__Excerpt provided__:
## Start

When performing the call around, sometimes the caller pretends to be a potential guest inquiring about the prevailing rate and availability at the other hotel, though more than likely, the caller may choose to identify what hotel they represent and even offer to share their hotel’s selling rate and projected occupancy for the evening in exchange for the same information from the other hotel. Such a tactic often takes the mantra of, “If you tell me yours, I will tell you ours.”

A faulty tactic

My professional experience over the years leads me to believe that this approach to keeping tabs on your competitive set (“compset”) is unreliable and rife with misleading intelligence. I cannot recall a time when my hotel ever supplied correct rate and occupancy information to another hotel directly. We always fudged the numbers one way or another depending on the projected demand for the evening.

If we were close to selling out and didn’t want to accept any overflow, we would always supply artificially high numbers so we could drive up average room rate perception among our competitors for the evening and justify quoting a higher rate to the few walk-ins that we would accept. If we had a glut of rooms that we needed to sell, we would quote artificially low rates and occupancy hoping to either pick up some overflow or walk-ins or to drive down the average rate being quoted to potential guests by our competitors. Either way, we never gave them the straight story.

In reality, I am pretty sure that they never gave us correct information either. Instead, it seems that all competing hotels were engaged in a huge waste of time and manpower to obtain unreliable data. We then based our short-term selling strategies off of this unreliable data, as did our competitors.

An illegal tactic?

## End

__Records for the exercise__:
## Start

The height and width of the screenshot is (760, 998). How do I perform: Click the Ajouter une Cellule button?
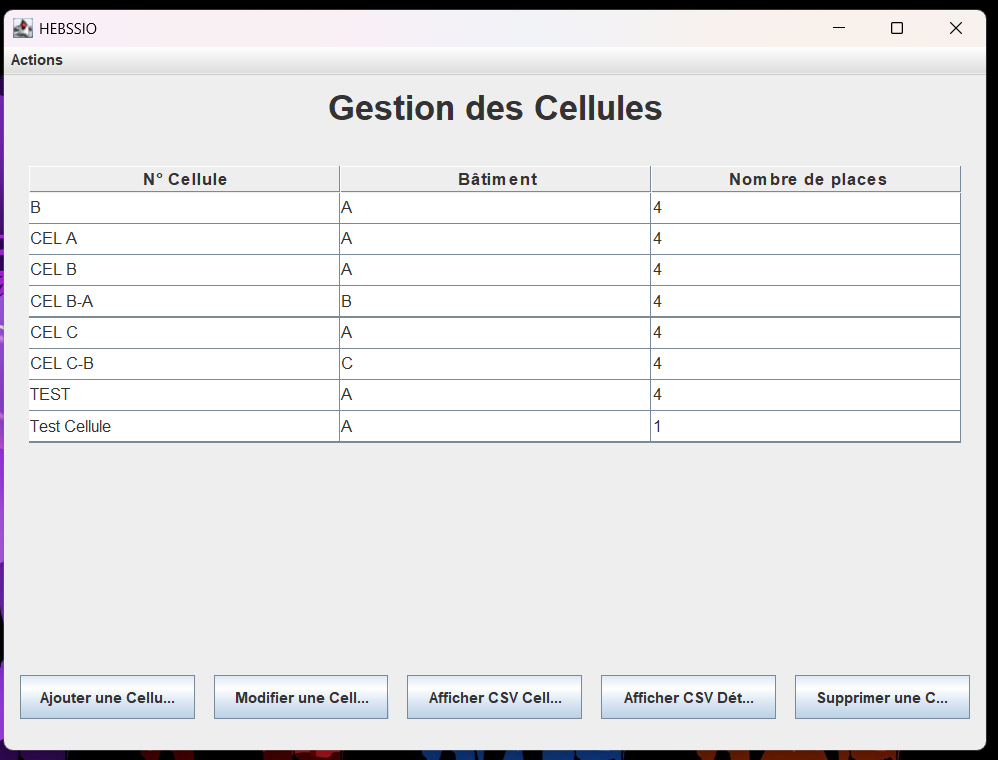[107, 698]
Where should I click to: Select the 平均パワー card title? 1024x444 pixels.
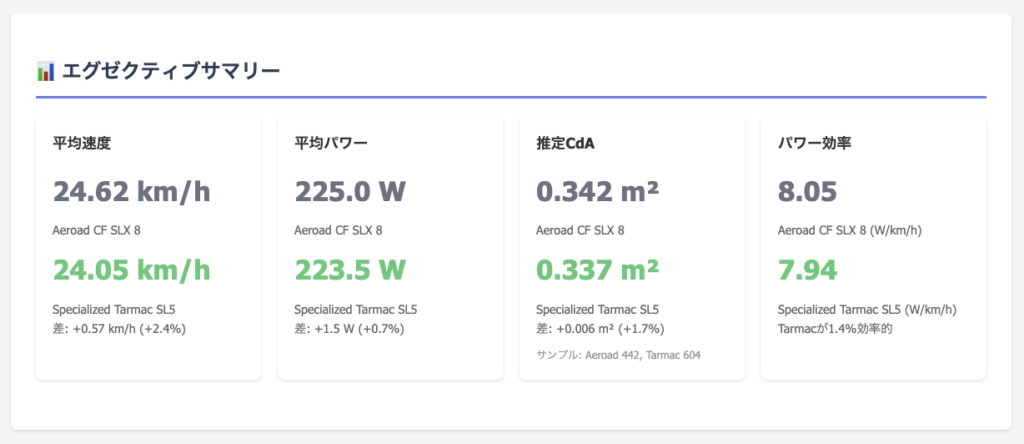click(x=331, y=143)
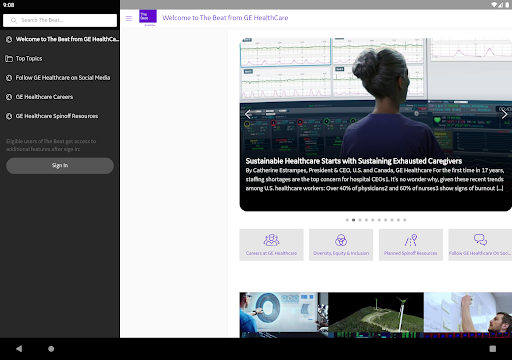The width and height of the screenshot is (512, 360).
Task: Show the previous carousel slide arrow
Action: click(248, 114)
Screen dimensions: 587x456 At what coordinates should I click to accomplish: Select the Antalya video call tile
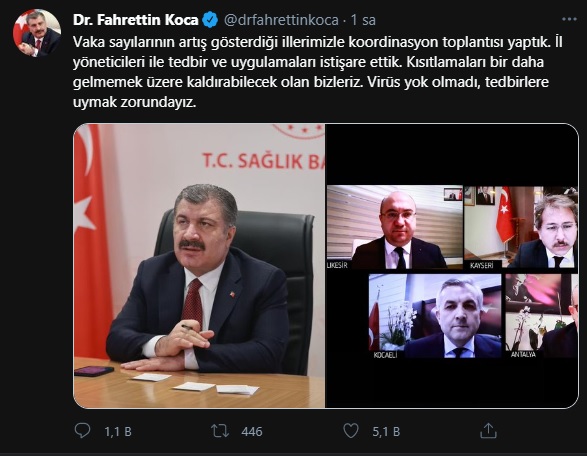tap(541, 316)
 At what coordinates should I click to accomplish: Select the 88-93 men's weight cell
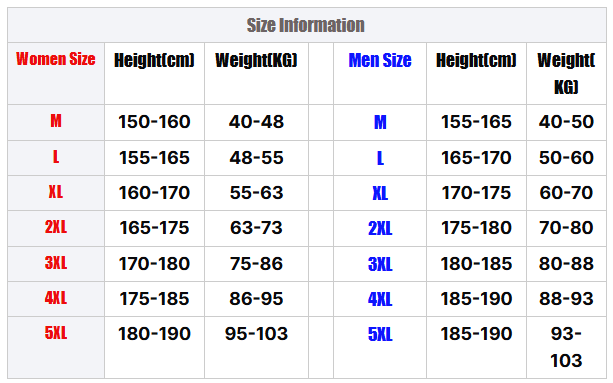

## End

__Task requirements__:
• 1. Render the entries as a numbered list, starting with the line that contains "Screen dimensions: 587x456" and going on through the end of the entries. Leave out blank lines and the pictures.
• 2. Write the next part of the text on hotel rate call-arounds, picking up after the point where it stops.

__Set of answers__:
• 1.
1. Screen dimensions: 587x456 At what coordinates should I click to accomplish: Select the Antalya video call tile
2. tap(541, 316)
3.  At what coordinates should I click to accomplish: Select the 88-93 men's weight cell

• 2.
What most hoteliers may not realize is that the practice of calling around to other hotels to obtain this data can be considered an illegal business practice and in violation of federal antitrust regulations designed to promote fair and open trade amongst competitors. The reason for promoting open competition is the belief that it motivates both producers to manufacture better products and sellers to sell these products or services at lower prices, thus benefiting consumers. Within the United States, both the Sherman Antitrust Act (1890) and the Clayton Act (1914) form the basis for such antitrust regulation. Penalties for violation of antitrust laws can be significant and may include court ordered dissolution or divestiture of a business, criminal penalties (jail and/or fines for owners or operators), and treble damages paid to injured plaintiffs.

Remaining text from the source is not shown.